• _Passage provided_:
------------------------------------
3. Employment & Entrepreneurship

3.5 Traineeships and apprenticeships

Last update: 28 November 2023
On this page
  1. Official guidelines on traineeships and apprenticeships
  2. Promoting traineeships and apprenticeships
  3. Recognition of learning outcomes
  4. Funding
  5. Quality assurance

Official guidelines on traineeships and apprenticeships

The Lifelong Learning Strategy 2020 (EÕS) foresees the development of both apprenticeships and the placement system (traineeship). The strategy foresees also an analysis of the share of traineeships in curricula on both the higher and vocational education level, according to the needs of the labor market, and respective amendments will be proposed.

Currently, in Estonia, studies based largely on apprenticeship are less common than traditional programs. Workplace-based study-schemes are not used widely. Most relevant is the issue in vocational education, where every year, some 500-600 students study in vocational education institutions under workplace study arrangements. Expanding workplace-based study form in Estonia is one of the main goals for the vocational education training system until 2020.

There is a legal definition of workplace-based studies (used as a synonym for apprenticeships) in vocational education.  According to the regulation by the Minister of Education and Research about the conditions and procedure for the organization of workplace-based studies, workplace-based studies constitute a specialized form of vocational education where the ratio of practical assignments undertaken in companies or institutions encompasses at least two-thirds of the curriculum („Töökohapõhise õppe rakendamise kord“).  There have been no legislative changes following the adoption of the Quality Framework for Traineeships in 2014. The student achieves the learning outcomes described in the curriculum by fulfilling working tasks at the company. The remainder of the studies will be undertaken at school. Workplace-based studies are conducted upon signing an intern contract between the school, student and employer, which stipulates the rights and obligations of parties as well as the exact details of the learning process. The employer has to recompense the student for tasks performed to the amount agreed upon in the intern contract. The agreed wages must not be less than the statutory minimum wage established by the government. In cases where the student and employee are already bound by a valid employment contract, no extra wages are paid.

Open market traineeships (practical experience offered by the companies), which are most often offered to students, but are outside the formal education curricula and therefore not controlled by the educational institution, are not regulated in Estonia. Since 1 July 2014, it is required to register any person working (or doing any activities, including as a trainee) in the premises of the employer at the Tax and Customs Board. This also includes the case where there is no salary/wage provided – in this case, work has to be registered as volunteering.  Conditions for active labour market policy (ALMP) measures are regulated by Labour Market Services and Benefits Act. The regulations for ALMP type traineeships largely comply with the Quality Framework for Traineeships recommendations, with the exception of the proper recognition of the traineeship and transparency regarding hiring chances.

The activities to support traineeships and apprenticeships are independent of Youth Guarantee's scheme.
------------------------------------
• _Data provided_:
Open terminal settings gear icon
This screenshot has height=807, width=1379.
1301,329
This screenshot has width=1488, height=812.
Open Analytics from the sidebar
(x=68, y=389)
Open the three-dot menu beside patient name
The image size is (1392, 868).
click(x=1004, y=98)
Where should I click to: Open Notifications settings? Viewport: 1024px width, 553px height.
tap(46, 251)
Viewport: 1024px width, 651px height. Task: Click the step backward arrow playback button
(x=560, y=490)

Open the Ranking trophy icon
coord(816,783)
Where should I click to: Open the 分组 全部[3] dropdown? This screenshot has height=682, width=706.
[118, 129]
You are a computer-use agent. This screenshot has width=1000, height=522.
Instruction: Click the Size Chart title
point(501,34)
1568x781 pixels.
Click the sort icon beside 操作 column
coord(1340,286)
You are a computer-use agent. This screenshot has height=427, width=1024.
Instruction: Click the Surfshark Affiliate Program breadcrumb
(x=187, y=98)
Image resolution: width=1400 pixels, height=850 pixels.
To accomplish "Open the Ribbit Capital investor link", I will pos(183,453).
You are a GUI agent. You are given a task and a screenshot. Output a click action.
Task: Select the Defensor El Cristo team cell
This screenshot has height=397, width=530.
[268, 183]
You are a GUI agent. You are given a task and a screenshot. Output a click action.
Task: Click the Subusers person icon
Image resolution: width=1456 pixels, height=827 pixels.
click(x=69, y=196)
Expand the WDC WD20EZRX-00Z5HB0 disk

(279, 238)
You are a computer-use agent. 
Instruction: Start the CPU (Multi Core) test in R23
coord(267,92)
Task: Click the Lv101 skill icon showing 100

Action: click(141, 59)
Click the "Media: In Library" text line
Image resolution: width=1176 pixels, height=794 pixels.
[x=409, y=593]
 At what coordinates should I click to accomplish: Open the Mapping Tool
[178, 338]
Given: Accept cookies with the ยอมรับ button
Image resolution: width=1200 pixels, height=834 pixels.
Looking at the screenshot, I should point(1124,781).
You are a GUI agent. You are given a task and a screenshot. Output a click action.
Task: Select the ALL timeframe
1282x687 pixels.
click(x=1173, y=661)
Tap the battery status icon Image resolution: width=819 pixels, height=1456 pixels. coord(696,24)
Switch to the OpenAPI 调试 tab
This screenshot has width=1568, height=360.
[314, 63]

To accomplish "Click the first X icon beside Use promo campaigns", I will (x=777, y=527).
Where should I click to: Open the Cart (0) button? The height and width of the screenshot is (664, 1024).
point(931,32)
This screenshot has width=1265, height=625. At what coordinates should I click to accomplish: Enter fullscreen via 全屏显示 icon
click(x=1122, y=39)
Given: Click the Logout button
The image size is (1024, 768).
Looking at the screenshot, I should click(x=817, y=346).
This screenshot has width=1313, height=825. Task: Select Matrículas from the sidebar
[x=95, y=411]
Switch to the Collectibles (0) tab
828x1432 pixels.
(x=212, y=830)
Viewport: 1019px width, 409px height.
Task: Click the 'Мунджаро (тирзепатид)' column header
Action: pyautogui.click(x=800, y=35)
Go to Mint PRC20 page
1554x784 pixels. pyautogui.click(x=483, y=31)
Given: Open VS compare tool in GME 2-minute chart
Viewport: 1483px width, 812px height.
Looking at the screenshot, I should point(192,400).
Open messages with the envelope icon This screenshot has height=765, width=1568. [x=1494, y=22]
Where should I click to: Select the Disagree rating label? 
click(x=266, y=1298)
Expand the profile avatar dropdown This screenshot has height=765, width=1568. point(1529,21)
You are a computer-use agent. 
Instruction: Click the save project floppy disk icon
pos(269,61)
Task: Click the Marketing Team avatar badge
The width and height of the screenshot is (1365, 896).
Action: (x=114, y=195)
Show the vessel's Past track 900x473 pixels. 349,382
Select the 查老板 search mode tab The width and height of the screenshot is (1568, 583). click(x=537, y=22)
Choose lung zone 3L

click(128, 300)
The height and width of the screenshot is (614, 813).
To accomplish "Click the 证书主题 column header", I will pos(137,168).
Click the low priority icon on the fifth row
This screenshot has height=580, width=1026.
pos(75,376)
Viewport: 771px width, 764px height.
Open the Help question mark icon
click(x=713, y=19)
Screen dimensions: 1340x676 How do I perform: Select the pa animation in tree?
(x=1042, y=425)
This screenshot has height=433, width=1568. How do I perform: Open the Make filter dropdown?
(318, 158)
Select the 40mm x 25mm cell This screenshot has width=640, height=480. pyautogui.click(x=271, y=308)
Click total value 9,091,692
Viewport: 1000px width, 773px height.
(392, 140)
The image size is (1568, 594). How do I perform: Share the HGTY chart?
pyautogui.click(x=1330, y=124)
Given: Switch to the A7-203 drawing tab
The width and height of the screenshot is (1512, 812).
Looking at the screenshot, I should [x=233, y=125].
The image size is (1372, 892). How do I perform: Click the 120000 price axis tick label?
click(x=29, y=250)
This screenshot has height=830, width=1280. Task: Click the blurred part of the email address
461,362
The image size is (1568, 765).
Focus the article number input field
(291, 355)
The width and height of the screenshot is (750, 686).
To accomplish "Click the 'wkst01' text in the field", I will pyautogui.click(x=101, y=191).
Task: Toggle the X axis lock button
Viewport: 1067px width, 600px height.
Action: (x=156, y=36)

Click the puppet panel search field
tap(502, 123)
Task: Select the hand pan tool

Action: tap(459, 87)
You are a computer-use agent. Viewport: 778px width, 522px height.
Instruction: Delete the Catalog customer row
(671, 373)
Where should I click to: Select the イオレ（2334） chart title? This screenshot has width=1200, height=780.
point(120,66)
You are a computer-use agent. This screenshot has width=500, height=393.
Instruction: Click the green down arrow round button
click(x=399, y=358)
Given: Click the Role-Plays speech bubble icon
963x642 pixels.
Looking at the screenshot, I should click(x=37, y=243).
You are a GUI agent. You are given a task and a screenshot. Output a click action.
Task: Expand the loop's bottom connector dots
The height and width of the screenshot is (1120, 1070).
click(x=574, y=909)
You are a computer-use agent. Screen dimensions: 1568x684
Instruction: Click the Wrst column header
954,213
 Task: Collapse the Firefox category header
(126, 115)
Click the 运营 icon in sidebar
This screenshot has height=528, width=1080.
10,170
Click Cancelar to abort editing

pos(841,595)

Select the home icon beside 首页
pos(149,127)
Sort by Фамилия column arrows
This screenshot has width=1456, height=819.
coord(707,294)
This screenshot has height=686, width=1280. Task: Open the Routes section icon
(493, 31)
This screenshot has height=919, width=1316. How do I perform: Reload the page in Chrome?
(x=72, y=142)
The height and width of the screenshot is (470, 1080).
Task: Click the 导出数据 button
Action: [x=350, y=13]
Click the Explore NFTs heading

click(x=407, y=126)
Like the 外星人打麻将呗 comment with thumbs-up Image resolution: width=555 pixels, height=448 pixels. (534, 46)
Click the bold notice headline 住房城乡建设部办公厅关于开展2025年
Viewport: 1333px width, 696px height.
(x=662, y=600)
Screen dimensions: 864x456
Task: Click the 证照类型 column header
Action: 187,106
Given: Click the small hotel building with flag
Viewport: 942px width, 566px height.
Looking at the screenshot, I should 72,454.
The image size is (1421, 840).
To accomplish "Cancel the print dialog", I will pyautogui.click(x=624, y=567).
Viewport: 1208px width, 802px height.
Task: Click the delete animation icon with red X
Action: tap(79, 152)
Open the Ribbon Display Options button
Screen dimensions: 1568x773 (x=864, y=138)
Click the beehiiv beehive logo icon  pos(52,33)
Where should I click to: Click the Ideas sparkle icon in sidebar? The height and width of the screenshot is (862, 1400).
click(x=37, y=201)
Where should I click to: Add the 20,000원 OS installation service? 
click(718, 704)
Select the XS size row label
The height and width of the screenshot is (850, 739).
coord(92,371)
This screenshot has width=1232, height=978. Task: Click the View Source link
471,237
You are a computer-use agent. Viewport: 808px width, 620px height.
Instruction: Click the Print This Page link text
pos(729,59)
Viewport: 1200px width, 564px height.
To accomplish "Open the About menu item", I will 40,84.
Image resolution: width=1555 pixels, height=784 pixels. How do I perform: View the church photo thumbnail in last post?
------------------------------------
• _Aim 1_:
According to the passage on traineeships and apprenticeships in Estonia, what minimum share of the curriculum must practical assignments at companies or institutions make up in workplace-based studies?
• _Aim 2_:
Continue the passage on traineeships and apprenticeships in Estonia, picking up after its last sentence.

• _Task response 1_:
At least two-thirds.

• _Task response 2_:
Promoting traineeships and apprenticeships

The Ministry of Education and Research launched a program PRÕM for the years 2015-2020 to support the development and the quality of traineeships and apprenticeships in formal education (legal base of the initiative: Regulation by the Minister of Education and Research „Tegevuste „Praktikasüsteemi arendamine kutse- ja kõrghariduses sh õpetajakoolituse koolituspraktika” ja „Kutsehariduse maine tõstmine, töökohapõhise õppe laiendamine” (PRÕM) toetuse andmise tingimused”, 2015). It is planned that 8 000 apprenticeship study places will be created and 6 000 apprentices will acquire a qualification in the period 2015-2020. This measure will help in reducing the share of people without professional qualification or vocational training, and a workplace-based study form will also be more widely used in Estonia. Under the program, the following activities will be supported relevant to the issue:

  • development of systems for traineeships and apprenticeships in vocational and higher education including, trainings, guidelines, best practice, etc.;
  • raising awareness about the importance of practical studies incl. information dissemination materials, events, etc. in cooperation with the organization representing employers;
  • monitoring and research for better traineeships and apprenticeships;
  • support to cover transportation and accommodation costs for students;
  • development of traineeships in teacher training;
  • support to create apprenticeship study places;
  • promotion of vocational education.

The implementation agency is the Education and Youth Board.

There are also initiatives to highlight the importance of the traineeships and apprenticeships in education both for young people and for employers such as the special issue in a national newspaper in 2016. The Ministry of Education and Research is promoting the importance of practical studies, especially in vocational education.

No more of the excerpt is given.